Would you transcribe the data word for word?

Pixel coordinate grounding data
# # # # #

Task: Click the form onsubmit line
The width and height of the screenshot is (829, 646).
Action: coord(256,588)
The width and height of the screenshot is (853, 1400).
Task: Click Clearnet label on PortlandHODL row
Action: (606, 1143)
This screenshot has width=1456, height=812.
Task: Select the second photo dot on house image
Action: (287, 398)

# # # # #

- Exercise output:
Task: Click the form onsubmit line
The width and height of the screenshot is (829, 646).
Action: coord(256,588)
The width and height of the screenshot is (853, 1400).
Task: Click Clearnet label on PortlandHODL row
Action: (606, 1143)
This screenshot has width=1456, height=812.
Task: Select the second photo dot on house image
Action: (287, 398)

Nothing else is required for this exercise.